Operazione antimafia dei carabinieri del Comando provinciale di Caltanissetta, che hanno dato esecuzione a un’ordinanza di custodia cautelare emessa dal gip del locale Tribunale nei confronti di 35 soggetti, di cui 32 destinatari di misura in carcere e 3 agli arresti domiciliari, ritenuti responsabili a vario titolo di associazione mafiosa, estorsione, illecita concorrenza e traffico di stupefacenti.
L’indagine ha raccolto gravi elementi indiziari sulla infiltrazione della famiglia mafiosa di Niscemi nel settore della raccolta degli oli vegetali esausti, monopolizzato imponendo accordi criminosi con ditte specializzate nel settore colluse, sottoposte a sequestro preventivo. Tra queste c’è anche un’impresa di Favara, assieme ad una di Niscemi. Il valore economico stimato delle imprese sequestrate ammonta a oltre 6 milioni di euro.

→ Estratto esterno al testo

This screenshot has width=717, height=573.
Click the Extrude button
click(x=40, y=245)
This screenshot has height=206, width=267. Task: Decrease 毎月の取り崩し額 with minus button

Oltre al condizionamento del tessuto economico imprenditoriale, le indagini dei carabinieri, sotto la direzione della Procura della Repubblica – Dda di Caltanissetta, hanno individuato gravi indizi a carico di una complessa associazione finalizzata allo spaccio di cocaina e marijuana. L’attività investigativa ha permesso di documentare oltre 200 episodi di cessione di stupefacenti.